A derivative denotes a contract between two parties, with its value generally determined by an underlying asset's price. Common derivatives include futures contracts, options, forward contracts and swaps. Swaps comprise one type of the broad derivatives universe but its value isn't derived from an underlying security or asset.
The Difference Between Derivatives and Swaps
The value of derivatives are generally derived from the performance of an asset, index, interest rate, commodity or currency. For example, an equity option, which is a derivative, derives its value from the underlying stock price. In other words, the value of the equity option fluctuates as the price of the underlying stock fluctuates.
Swaps are agreements between two parties, where each party agrees to exchange future cash flows, such as interest rate payments. Contrary to other derivatives, swaps do not derive their value from an underlying security or asset.
Explaining Interest Rate Swap
The most basic type of swap is a plain vanilla interest rate swap. In this type of swap, parties agree to exchange interest payments. For example, assume Bank A agrees to make payments to Bank B based on a fixed interest rate while Bank B agrees to make payments to Bank A based on a floating interest rate.
Assume Bank A owns a $10 million investment that pays the London Interbank Offered Rate (LIBOR) plus 1% each month. Therefore, as LIBOR fluctuates, the payment the bank receives will fluctuate. Now assume Bank B owns a $10 million investment that pays a fixed rate of 2.5% each month.
Assume Bank A would rather lock in a constant payment while Bank B decides it would rather take a chance on receiving higher payments. To accomplish their goals, the banks enter into an interest rate swap agreement. In this swap, the banks simply exchange payments and the value of the swap is not derived from any underlying asset.
Interest rate risk is significant because interest rates do not always move as expected. Both parties have interest rate risk. The holder of the fixed rate risks the floating interest rate going higher, thereby losing interest that it would have otherwise received. The holder of the floating rate risks interest rates going lower, which results in a loss of cash flow since the fixed rate holder still has to make streams of payments to the counterparty.

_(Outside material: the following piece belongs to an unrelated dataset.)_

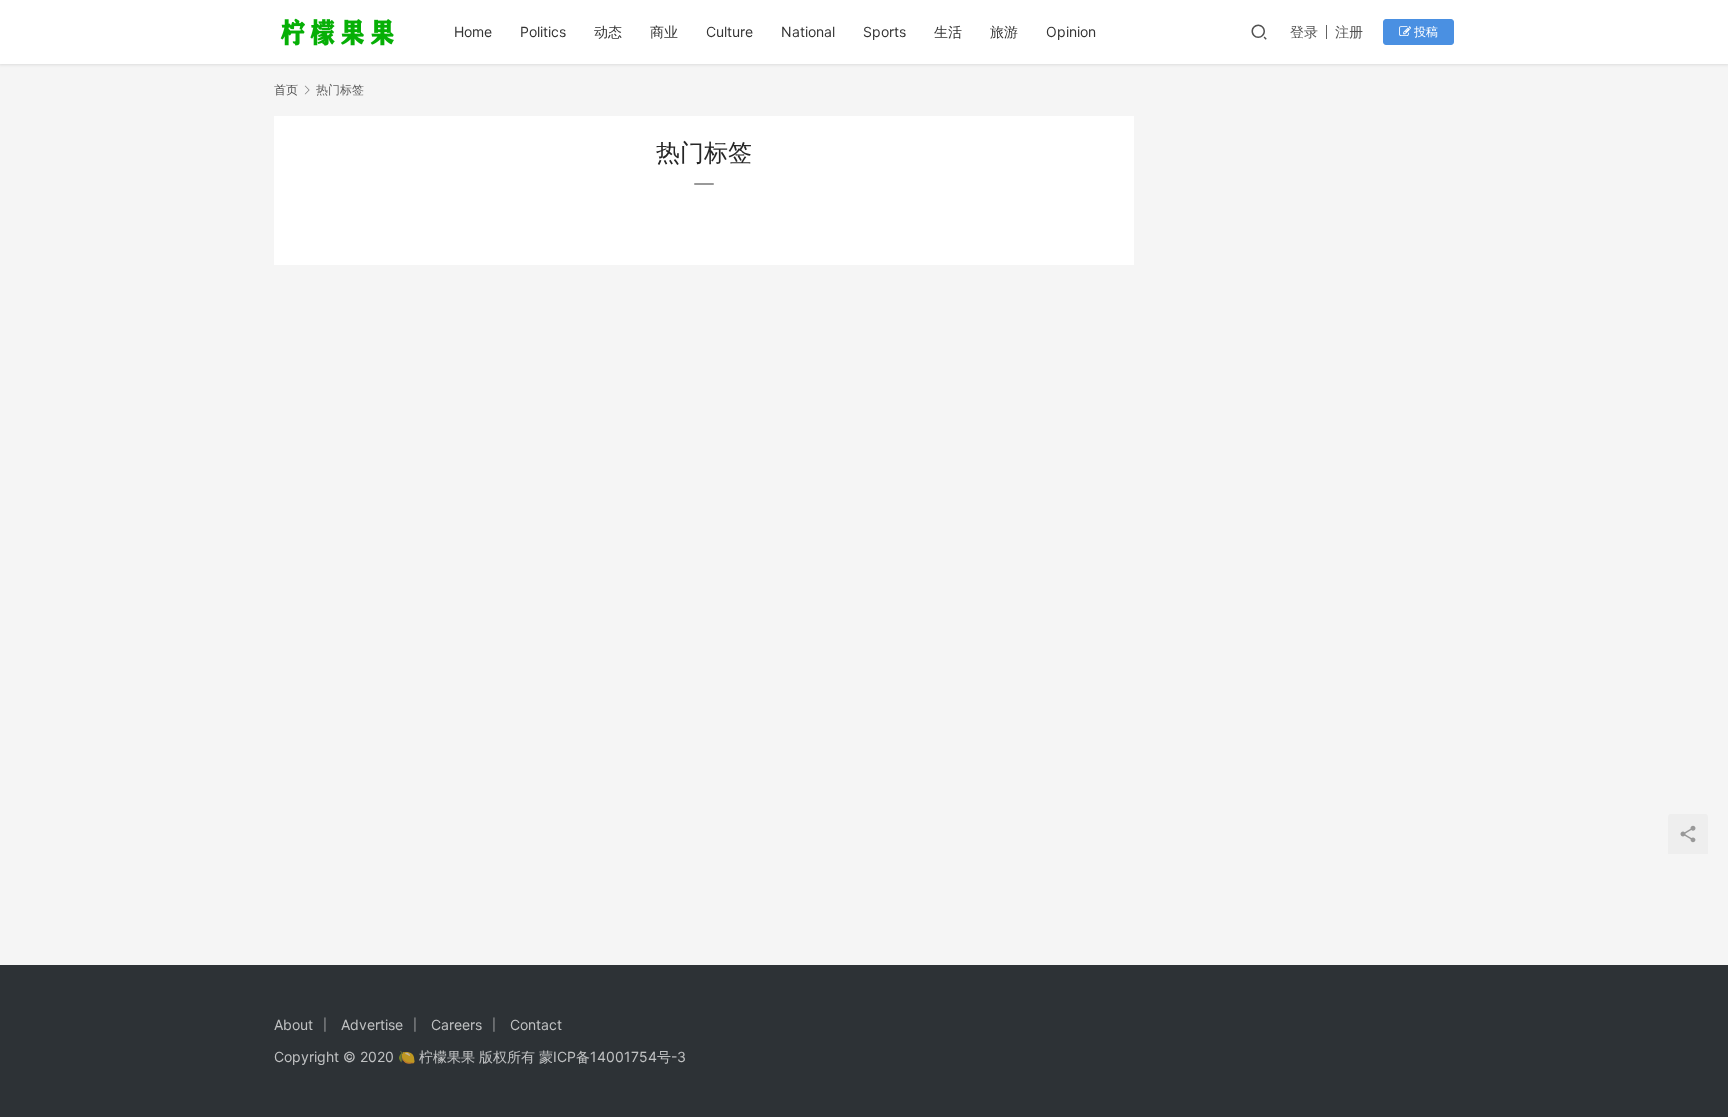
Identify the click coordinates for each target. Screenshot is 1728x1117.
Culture (729, 31)
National (808, 31)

The other main risk associated with swaps is counterparty risk. This is the risk that the counterparty to a swap will default and be unable to meet its obligations under the terms of the swap agreement. If the holder of the floating rate is unable to make payments under the swap agreement, the holder of the fixed rate has credit exposure to changes in the interest rate agreement. This is the risk the holder of the fixed rate was seeking to avoid.
Legislation passed after the 2008 economic crisis requires most swaps to trade through swap execution facilities as opposed to over the counter, and also requires public dissemination of information. This market structure is intended to prevent a ripple effect impacting the larger economy in case of a counterparty default.